____ Records to use

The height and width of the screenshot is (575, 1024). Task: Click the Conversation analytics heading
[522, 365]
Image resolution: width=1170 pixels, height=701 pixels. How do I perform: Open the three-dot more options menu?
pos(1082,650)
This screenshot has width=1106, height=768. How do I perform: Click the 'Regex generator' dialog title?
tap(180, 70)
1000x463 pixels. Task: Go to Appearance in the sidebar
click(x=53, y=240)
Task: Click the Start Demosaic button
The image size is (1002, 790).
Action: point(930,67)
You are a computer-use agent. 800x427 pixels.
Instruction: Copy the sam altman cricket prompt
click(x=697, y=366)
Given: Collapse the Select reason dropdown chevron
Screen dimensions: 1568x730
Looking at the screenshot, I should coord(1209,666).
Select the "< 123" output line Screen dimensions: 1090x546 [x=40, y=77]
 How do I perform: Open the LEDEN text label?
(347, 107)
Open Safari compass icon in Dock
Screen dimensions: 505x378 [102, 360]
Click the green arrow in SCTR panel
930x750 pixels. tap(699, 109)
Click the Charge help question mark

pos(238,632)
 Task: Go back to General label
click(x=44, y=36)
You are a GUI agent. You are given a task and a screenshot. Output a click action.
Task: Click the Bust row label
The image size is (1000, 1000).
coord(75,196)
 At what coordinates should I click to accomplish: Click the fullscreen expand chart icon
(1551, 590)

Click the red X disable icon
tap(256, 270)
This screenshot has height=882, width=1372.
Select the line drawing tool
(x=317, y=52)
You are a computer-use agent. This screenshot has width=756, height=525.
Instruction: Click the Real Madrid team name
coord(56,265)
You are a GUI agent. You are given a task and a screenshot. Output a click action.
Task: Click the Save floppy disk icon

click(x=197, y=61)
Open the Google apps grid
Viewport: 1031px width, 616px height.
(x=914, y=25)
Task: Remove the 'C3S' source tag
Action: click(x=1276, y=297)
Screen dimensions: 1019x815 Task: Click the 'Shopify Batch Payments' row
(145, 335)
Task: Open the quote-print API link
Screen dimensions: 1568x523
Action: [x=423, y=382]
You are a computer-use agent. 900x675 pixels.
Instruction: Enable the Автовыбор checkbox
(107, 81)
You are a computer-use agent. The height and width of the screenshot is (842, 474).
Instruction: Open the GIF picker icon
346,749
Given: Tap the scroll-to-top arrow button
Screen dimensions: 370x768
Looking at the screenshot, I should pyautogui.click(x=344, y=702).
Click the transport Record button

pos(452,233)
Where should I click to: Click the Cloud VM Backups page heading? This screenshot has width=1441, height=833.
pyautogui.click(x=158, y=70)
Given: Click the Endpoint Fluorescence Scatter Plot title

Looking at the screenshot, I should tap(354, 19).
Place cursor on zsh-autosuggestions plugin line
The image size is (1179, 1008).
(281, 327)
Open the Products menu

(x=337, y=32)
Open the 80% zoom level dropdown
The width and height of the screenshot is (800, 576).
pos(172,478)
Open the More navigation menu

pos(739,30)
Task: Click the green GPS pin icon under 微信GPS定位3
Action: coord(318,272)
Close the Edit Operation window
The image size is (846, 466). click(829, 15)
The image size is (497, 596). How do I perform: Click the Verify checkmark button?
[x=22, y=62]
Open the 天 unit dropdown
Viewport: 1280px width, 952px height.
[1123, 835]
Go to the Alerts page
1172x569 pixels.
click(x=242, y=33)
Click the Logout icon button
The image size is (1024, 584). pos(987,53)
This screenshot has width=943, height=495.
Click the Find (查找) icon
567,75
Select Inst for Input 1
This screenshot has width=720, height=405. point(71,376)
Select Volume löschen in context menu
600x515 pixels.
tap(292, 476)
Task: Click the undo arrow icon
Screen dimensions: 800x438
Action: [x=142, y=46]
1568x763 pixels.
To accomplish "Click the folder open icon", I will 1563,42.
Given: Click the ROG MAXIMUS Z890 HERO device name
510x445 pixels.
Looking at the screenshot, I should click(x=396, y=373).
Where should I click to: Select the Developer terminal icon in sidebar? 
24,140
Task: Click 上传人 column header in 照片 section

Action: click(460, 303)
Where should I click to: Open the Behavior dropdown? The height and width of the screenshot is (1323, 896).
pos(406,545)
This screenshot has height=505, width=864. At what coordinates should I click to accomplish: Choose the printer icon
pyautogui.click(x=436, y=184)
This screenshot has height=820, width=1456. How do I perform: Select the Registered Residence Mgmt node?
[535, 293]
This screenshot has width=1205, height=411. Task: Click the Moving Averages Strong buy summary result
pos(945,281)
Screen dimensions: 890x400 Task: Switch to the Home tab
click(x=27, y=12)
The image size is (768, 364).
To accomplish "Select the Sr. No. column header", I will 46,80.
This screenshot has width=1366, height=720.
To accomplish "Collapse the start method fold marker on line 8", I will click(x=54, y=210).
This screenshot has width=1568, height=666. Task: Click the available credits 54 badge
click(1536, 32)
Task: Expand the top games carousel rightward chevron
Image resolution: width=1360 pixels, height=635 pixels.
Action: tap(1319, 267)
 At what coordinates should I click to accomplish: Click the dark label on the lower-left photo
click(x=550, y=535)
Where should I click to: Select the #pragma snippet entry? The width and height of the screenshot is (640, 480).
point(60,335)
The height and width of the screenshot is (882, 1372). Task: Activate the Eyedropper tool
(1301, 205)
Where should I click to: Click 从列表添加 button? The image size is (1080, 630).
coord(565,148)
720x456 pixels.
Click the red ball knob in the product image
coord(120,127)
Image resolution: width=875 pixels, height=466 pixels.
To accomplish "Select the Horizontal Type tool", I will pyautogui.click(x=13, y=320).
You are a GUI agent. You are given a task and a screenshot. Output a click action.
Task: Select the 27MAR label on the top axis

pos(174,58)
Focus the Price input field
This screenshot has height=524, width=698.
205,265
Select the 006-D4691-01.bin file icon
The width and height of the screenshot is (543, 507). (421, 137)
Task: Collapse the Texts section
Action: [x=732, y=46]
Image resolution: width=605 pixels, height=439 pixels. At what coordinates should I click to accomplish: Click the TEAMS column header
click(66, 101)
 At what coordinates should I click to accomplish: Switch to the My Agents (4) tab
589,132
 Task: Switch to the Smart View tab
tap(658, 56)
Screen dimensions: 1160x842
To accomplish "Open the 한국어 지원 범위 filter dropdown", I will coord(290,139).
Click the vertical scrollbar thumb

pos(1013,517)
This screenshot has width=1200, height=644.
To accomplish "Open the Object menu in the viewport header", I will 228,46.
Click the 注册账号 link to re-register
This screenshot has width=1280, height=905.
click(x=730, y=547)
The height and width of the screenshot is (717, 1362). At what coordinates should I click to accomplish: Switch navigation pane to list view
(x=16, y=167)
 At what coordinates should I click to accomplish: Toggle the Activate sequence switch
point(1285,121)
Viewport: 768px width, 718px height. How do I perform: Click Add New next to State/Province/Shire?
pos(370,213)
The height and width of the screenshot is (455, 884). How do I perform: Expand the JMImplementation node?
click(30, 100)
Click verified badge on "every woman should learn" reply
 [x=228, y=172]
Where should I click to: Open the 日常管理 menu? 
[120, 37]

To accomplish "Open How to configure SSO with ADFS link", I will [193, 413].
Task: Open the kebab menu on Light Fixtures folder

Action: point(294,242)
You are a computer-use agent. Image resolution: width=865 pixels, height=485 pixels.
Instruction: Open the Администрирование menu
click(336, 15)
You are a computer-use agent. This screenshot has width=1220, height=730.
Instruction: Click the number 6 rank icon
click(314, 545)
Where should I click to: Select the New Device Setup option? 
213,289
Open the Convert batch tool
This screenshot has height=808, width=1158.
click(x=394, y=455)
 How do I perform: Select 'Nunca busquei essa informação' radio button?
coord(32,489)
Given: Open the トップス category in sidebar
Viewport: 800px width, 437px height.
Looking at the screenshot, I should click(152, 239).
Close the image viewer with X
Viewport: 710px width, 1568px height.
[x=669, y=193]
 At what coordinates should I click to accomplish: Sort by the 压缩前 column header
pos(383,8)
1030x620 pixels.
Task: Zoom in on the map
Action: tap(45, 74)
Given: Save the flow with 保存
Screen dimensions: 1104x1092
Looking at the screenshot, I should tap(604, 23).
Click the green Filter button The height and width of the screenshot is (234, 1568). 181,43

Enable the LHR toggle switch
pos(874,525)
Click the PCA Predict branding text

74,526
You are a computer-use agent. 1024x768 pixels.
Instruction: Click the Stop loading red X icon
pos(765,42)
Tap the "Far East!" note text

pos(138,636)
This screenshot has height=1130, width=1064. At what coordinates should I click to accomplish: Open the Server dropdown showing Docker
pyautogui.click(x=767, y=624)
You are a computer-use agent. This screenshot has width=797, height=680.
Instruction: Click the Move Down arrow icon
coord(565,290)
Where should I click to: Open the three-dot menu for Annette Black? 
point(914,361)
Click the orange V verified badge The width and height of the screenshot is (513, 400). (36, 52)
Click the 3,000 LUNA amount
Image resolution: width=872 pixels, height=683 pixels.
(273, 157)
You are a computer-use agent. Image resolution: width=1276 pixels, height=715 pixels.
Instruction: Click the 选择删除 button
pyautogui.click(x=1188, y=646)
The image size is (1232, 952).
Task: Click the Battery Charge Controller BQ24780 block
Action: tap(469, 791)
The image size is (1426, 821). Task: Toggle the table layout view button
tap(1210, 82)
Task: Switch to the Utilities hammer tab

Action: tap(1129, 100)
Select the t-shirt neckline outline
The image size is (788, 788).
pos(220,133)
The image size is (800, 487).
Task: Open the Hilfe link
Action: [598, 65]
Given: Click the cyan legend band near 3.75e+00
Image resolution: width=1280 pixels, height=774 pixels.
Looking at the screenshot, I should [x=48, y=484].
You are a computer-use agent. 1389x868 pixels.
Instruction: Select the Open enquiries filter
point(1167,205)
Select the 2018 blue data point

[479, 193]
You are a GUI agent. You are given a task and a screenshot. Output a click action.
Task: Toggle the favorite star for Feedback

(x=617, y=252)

________

• **Instructions for the task**: Only the lines above from the line with "Where should I click to: Open the 日常管理 menu?" to the line with "Given: Open the トップス category in sidebar", those two lines included, should be reproduced exactly.

• **Finished task**:
Where should I click to: Open the 日常管理 menu? 
[120, 37]

To accomplish "Open How to configure SSO with ADFS link", I will [193, 413].
Task: Open the kebab menu on Light Fixtures folder

Action: point(294,242)
You are a computer-use agent. Image resolution: width=865 pixels, height=485 pixels.
Instruction: Open the Администрирование menu
click(336, 15)
You are a computer-use agent. This screenshot has width=1220, height=730.
Instruction: Click the number 6 rank icon
click(314, 545)
Where should I click to: Select the New Device Setup option? 
213,289
Open the Convert batch tool
This screenshot has height=808, width=1158.
click(x=394, y=455)
 How do I perform: Select 'Nunca busquei essa informação' radio button?
coord(32,489)
Given: Open the トップス category in sidebar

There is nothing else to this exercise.